TASK DETAILS:
Using the line with "Given: Choose Create" as your starting point, transcribe it and each line beneath it word for word until the records run out, without pictures.

Records from a data collection:
──────
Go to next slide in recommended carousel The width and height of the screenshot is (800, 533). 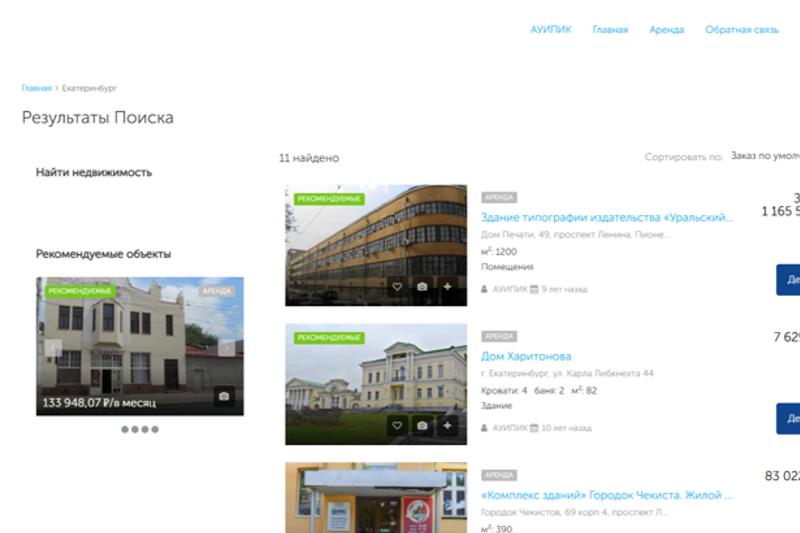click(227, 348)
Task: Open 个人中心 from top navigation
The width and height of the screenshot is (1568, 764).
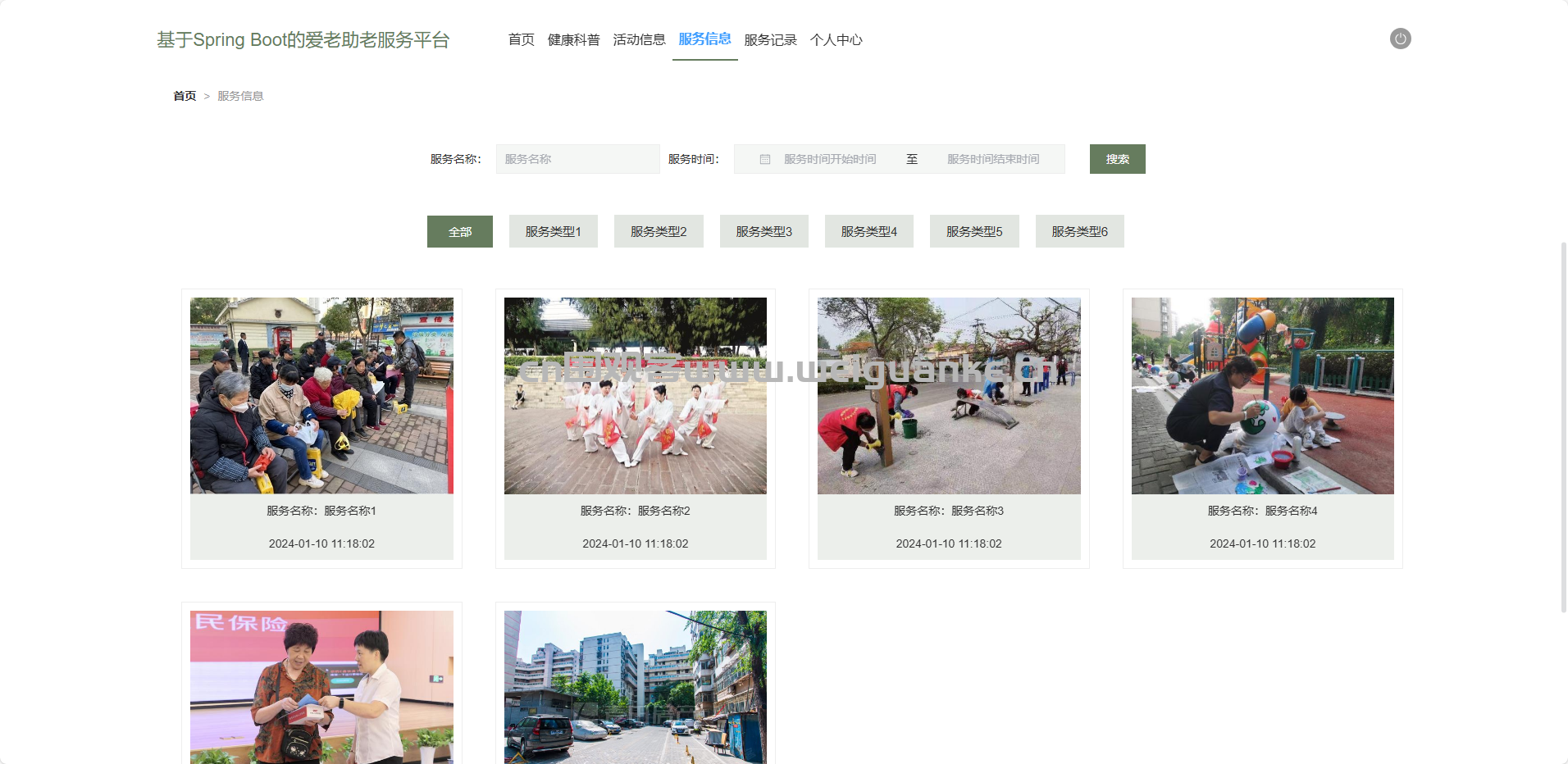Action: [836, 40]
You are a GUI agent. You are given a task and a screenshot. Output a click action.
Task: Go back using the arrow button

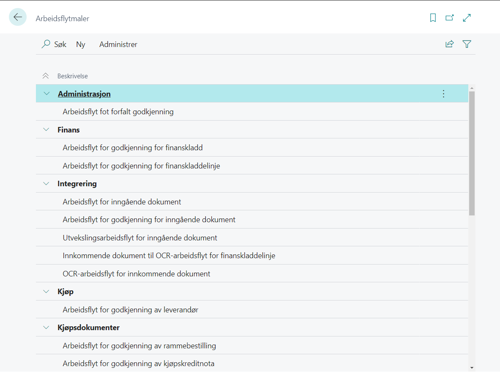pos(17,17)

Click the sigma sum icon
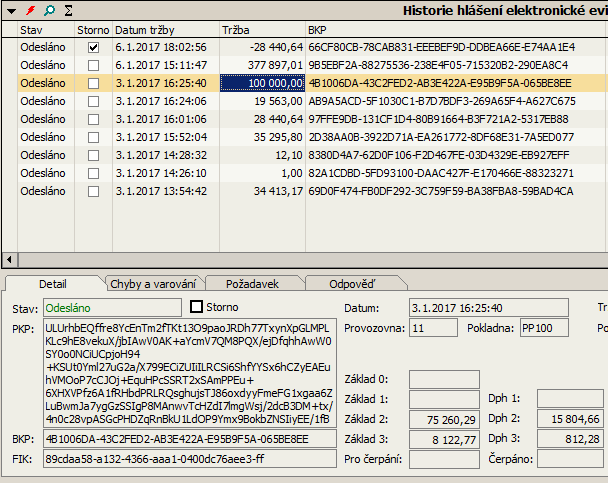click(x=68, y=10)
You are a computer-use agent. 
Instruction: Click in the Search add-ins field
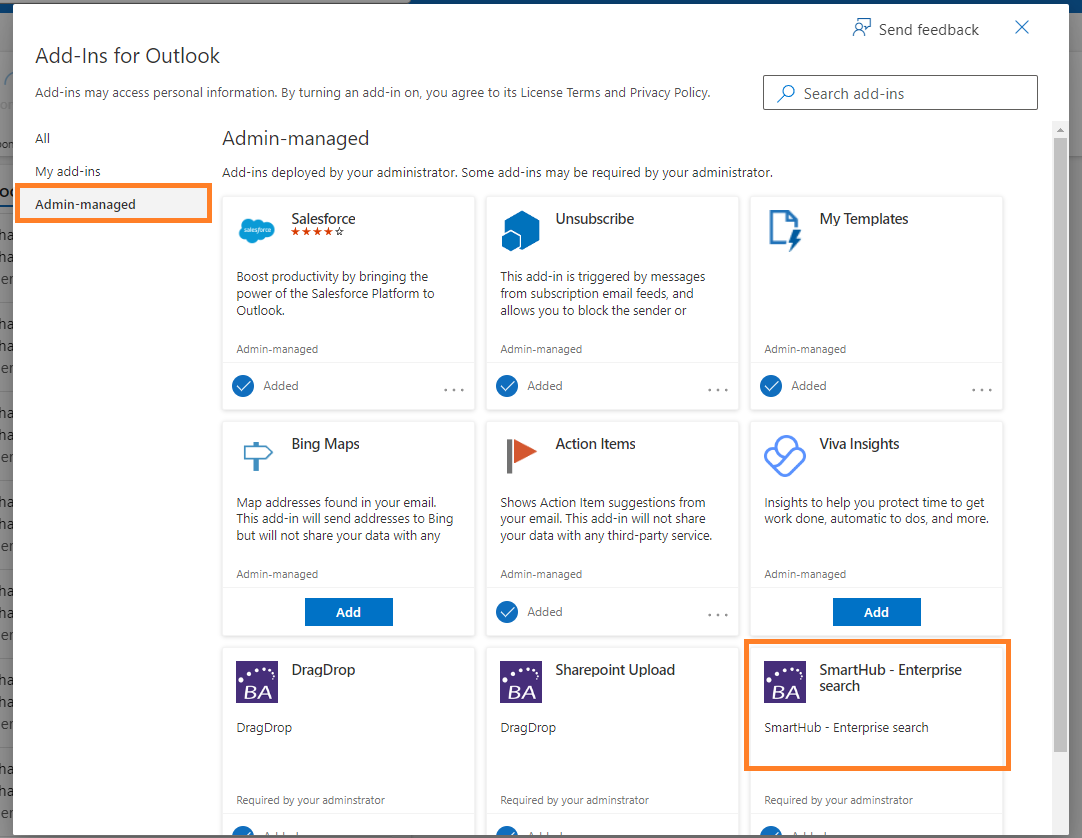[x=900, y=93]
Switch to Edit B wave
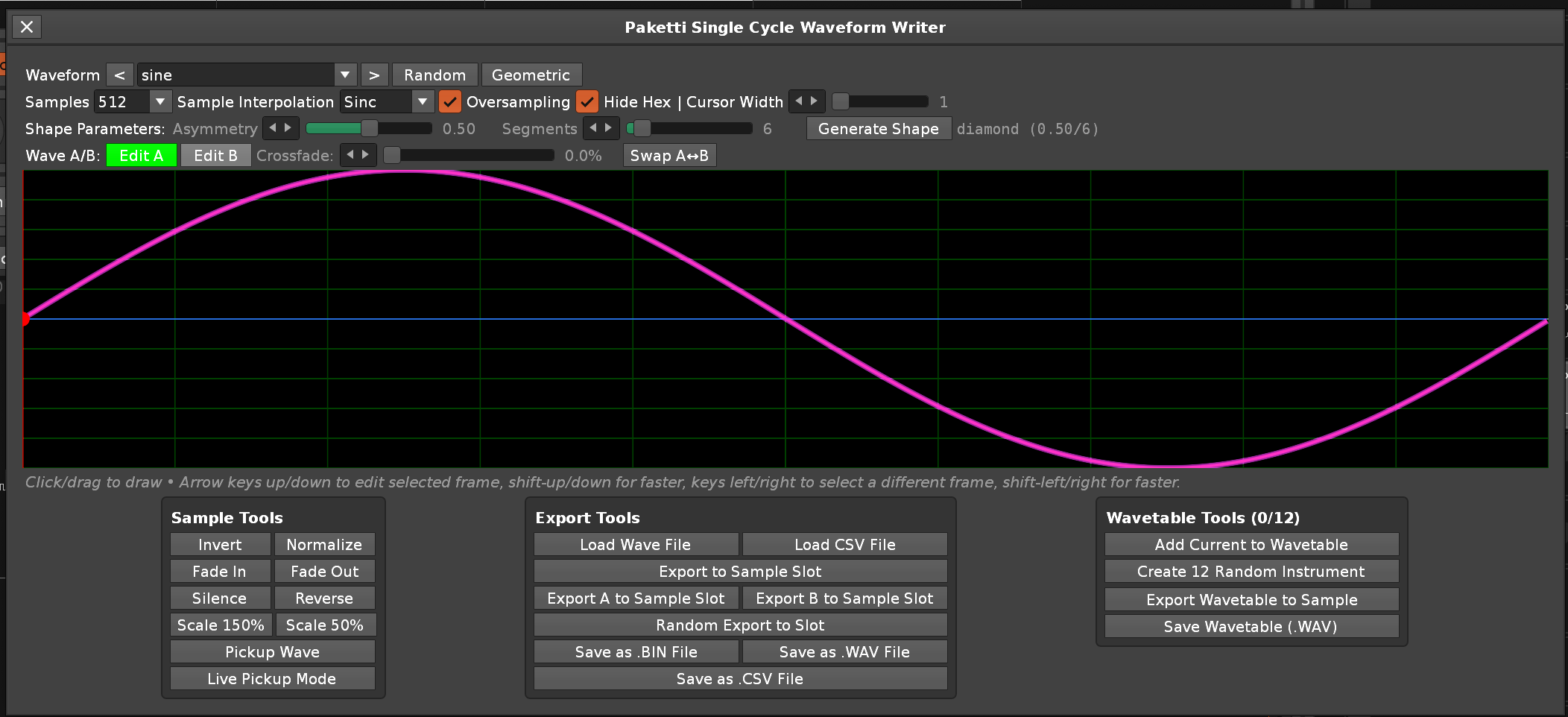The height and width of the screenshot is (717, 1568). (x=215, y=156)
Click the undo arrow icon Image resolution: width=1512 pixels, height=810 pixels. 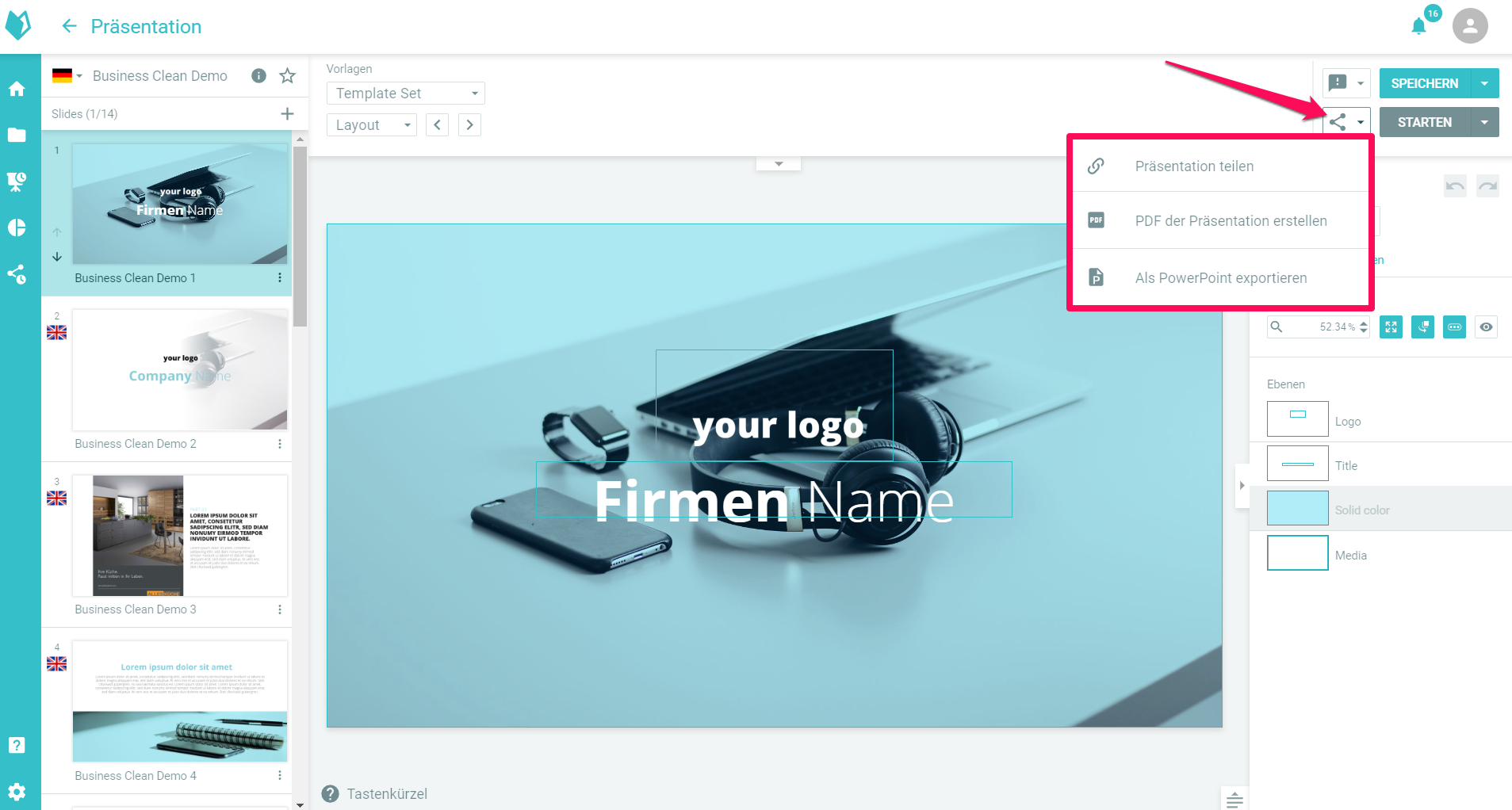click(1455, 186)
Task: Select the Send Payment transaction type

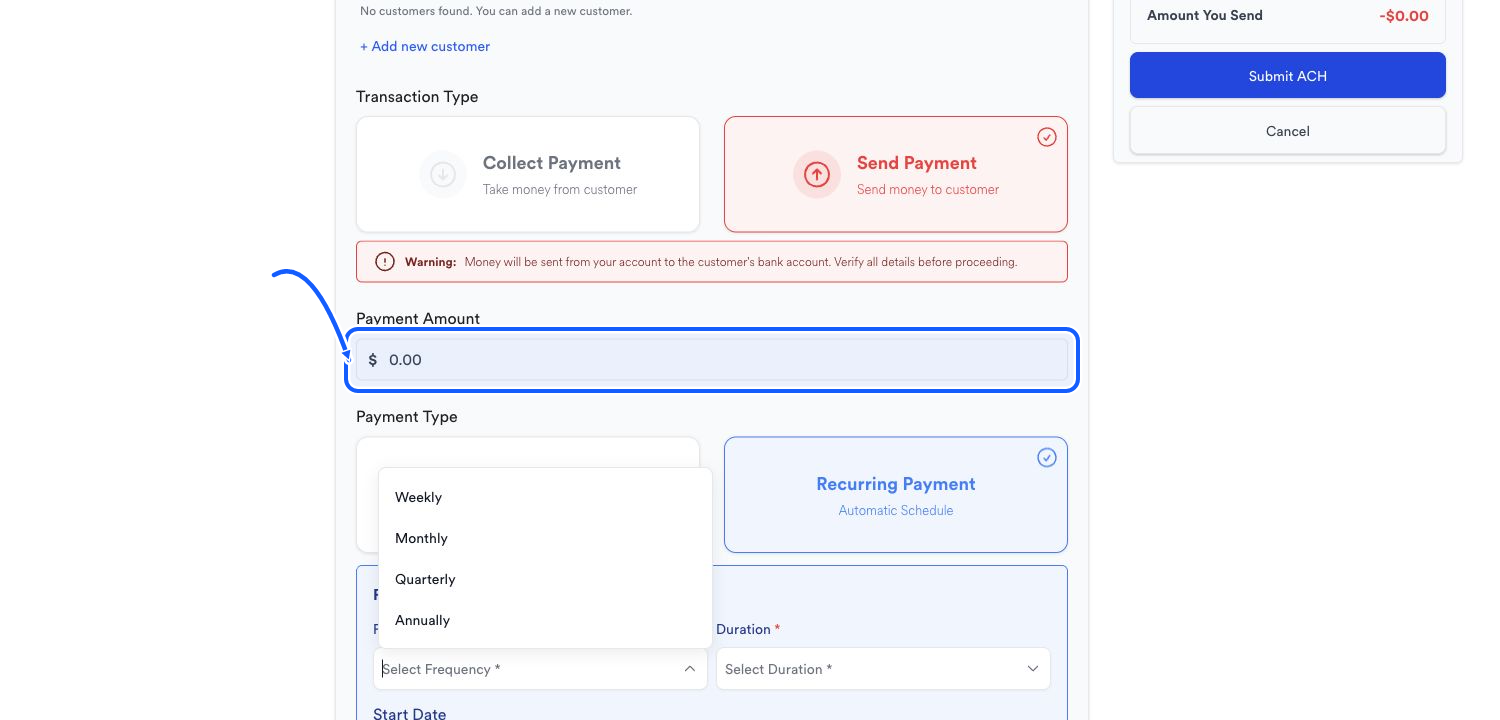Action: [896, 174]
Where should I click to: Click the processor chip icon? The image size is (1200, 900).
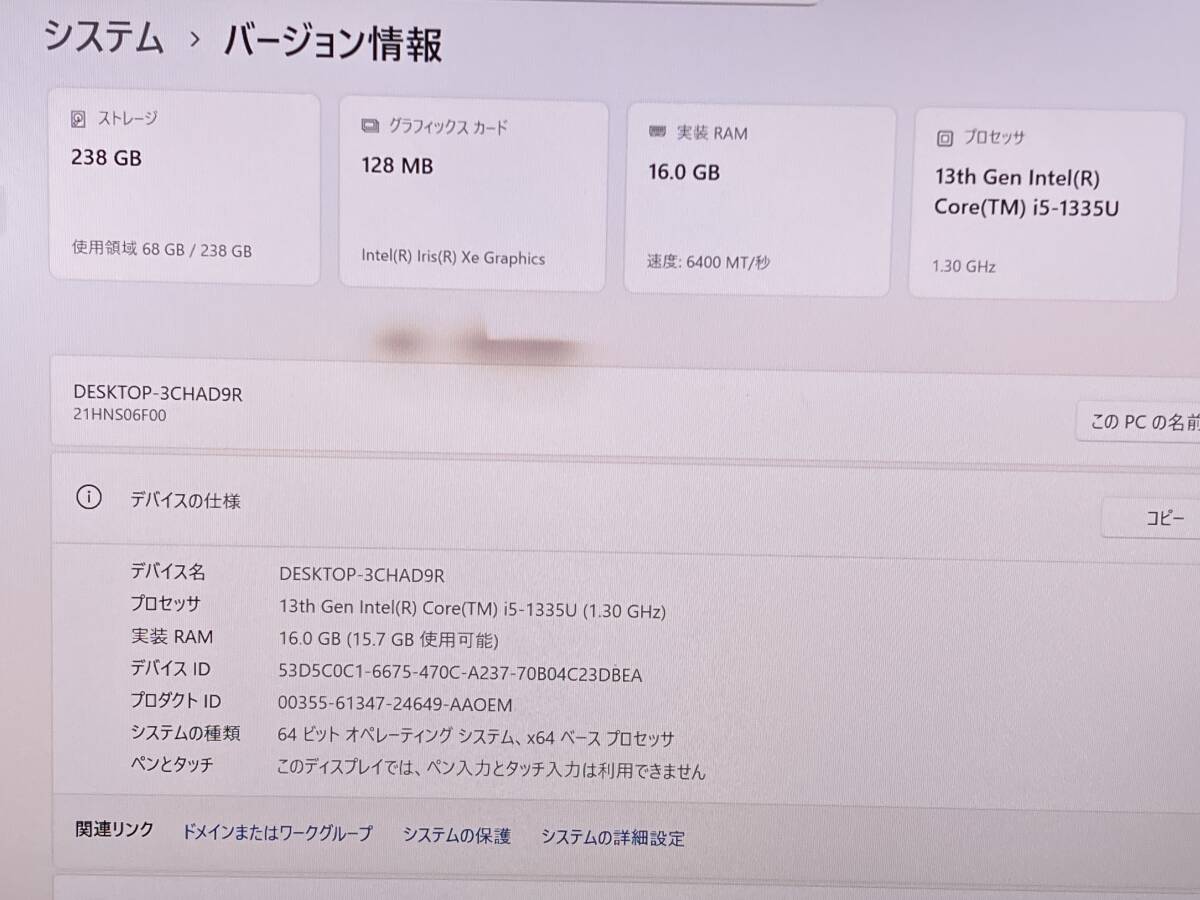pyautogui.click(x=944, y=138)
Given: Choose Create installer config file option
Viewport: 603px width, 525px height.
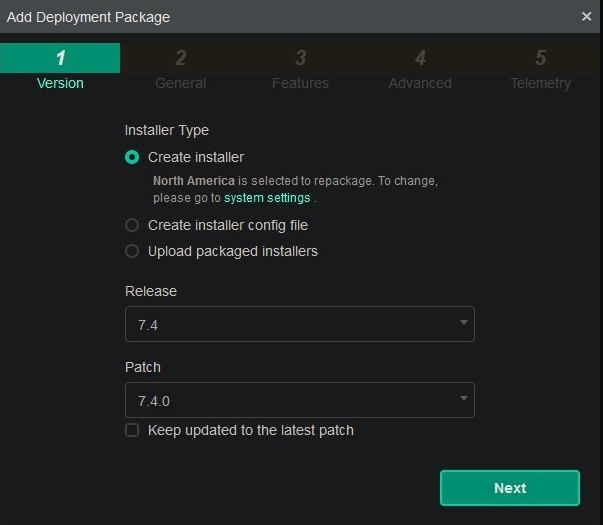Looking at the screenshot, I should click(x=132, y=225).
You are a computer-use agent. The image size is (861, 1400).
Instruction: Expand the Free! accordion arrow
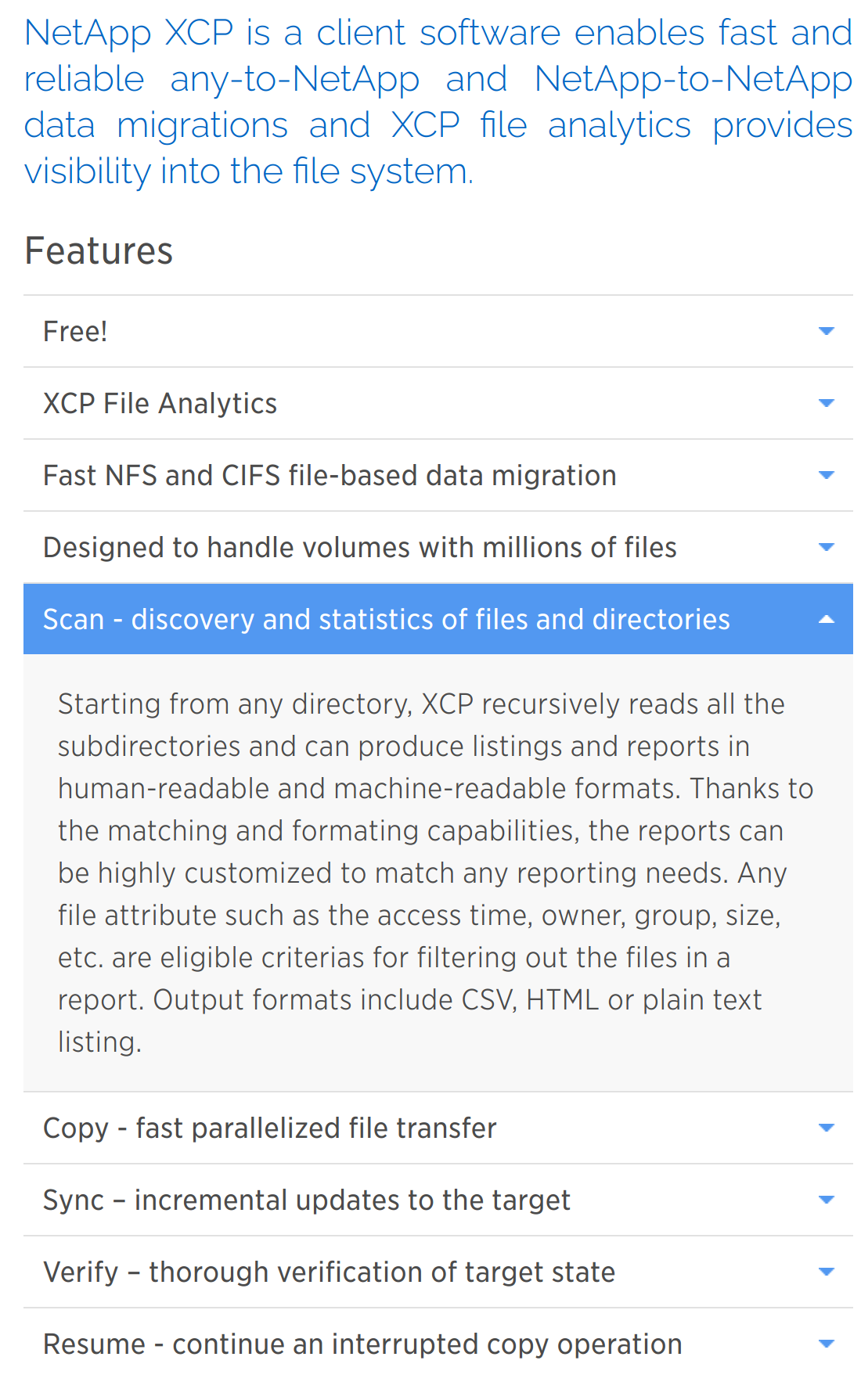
──────
RESPONSE BELOW:
Given: Choose Create installer config file option
Viewport: 603px width, 525px height.
Looking at the screenshot, I should click(x=132, y=225).
You are a computer-use agent. The image size is (861, 1400).
Instruction: Expand the Free! accordion arrow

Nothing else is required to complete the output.